Foi o que mostrou o mais recente relatório, de 2014, produzido por 830 pesquisadores selecionados entre 3.000 candidatos. O texto qualifica o aquecimento como “sem precedentes” ao menos nos últimos 1.400 anos, sendo o período entre 1983 e 2012 provavelmente o mais quente da história no hemisfério norte. O IPCC concluiu que há 95% de chance de a ação humana ser a principal causa do aquecimento observado desde a metade do século 20.

O trabalho não só calou o grupo dos negacionistas, mas também serviu como base para a assinatura do Acordo de Paris no ano seguinte. Os países estabeleceram as suas metas de redução de emissões de gases de efeito estufa levando em conta a recomendação do IPCC de restringir o aquecimento até o final do século em 2 graus em relação aos níveis pré-industriais, assim como a meta de limitar as emissões a 40 bilhões de toneladas de dióxido de carbono até 2030.

Próximos passos

O IPCC completa seu aniversário em um momento delicado. O ano de 2017 foi o segundo mais quente desde o início dos registros – perdeu para 2016, que conquistou o título com a ajuda de um El Niño. O ano passado também foi marcado por uma agitada temporada de furacões: o Harvey causou enchentes desastrosas em Houston, enquanto o Irma e o Maria deixaram um rastro de destruição pelo Caribe. Na Ásia, o tufão Hato deixou ao menos doze mortos em Hong Kong e no sul da China. “Apesar de não ser possível dizer se um evento pontual é causado pelas mudanças climáticas, nós sabemos que elas farão desses eventos extremos algo mais frequente e ainda mais intenso”, explica o físico brasileiro Paulo Artaxo, que contribui com o IPCC desde 2002.

O pesquisador será autor de um capítulo sobre o as emissões urbanas de gases de efeito estufa no próximo relatório do painel, que será lançado entre 2021 e 2022 e deve trazer capítulos ainda mais interdisciplinares para cobrir todos os aspectos das questões climáticas. Além disso, a equipe do IPCC trabalha para que o grupo de autores seja mais diverso e para que a linguagem do texto seja mais acessível ao grande público. “Esses são dois pontos importantes que precisamos melhorar. Precisamos envolver mais cientistas de países em desenvolvimento e mais mulheres, eles trazem uma perspectiva diferente à discussão”, disse a EXAME a cientista americana Ko Barett, outra dos vice-presidentes do IPCC. “O segundo aspecto é a comunicação: como um órgão científico temos que ser precisos em relação aos resultados, mas devemos fazê-lo com uma linguagem acessível para o grande público”. Segundo ela, o grupo conta com especialistas em comunicação que devem ajudá-los com essa missão.

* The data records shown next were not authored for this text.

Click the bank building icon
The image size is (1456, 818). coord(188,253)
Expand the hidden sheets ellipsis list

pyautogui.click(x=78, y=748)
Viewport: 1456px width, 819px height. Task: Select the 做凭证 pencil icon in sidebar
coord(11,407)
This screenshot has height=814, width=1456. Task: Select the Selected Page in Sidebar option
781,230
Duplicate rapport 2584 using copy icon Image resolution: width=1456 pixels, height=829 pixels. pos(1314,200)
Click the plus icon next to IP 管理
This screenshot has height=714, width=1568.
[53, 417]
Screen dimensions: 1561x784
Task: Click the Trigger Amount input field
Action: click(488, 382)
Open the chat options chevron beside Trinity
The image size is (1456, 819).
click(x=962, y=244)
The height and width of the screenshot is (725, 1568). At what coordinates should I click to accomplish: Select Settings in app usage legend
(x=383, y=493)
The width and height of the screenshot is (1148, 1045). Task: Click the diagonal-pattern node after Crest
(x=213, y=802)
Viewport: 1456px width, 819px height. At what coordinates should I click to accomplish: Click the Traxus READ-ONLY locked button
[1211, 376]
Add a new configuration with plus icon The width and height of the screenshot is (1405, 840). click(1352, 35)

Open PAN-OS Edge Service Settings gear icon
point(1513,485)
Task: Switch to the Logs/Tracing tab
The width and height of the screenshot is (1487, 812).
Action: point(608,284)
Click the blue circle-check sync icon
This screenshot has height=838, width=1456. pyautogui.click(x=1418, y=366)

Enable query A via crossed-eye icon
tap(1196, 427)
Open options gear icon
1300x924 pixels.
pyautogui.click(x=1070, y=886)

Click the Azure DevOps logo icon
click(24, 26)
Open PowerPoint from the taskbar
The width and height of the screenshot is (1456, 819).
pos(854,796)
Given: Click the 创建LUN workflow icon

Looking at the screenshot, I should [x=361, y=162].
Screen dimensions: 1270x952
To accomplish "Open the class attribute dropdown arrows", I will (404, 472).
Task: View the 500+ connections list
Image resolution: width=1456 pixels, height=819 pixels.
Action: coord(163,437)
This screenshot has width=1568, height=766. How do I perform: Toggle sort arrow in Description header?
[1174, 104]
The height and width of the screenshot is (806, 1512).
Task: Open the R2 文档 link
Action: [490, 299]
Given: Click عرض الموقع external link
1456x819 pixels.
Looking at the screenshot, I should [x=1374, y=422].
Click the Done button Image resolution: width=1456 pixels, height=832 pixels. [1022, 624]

Segundo o presidente do IPCC, o sul coreano Hoesung Lee, todas as medidas estão sendo tomadas para ampliar as áreas de influência do painel. “Quero que o IPCC seja relevante ao mundo não só na esfera política, mas que sirva como base para a tomada de decisões socioeconômicas. Quero que o painel também ajude a melhorar a qualidade de vida das pessoas”, disse a EXAME. Ele lembra que nos últimos três anos, enquanto a economia mundial cresceu 3%, as emissões não cresceram. Devemos estar no caminho certo.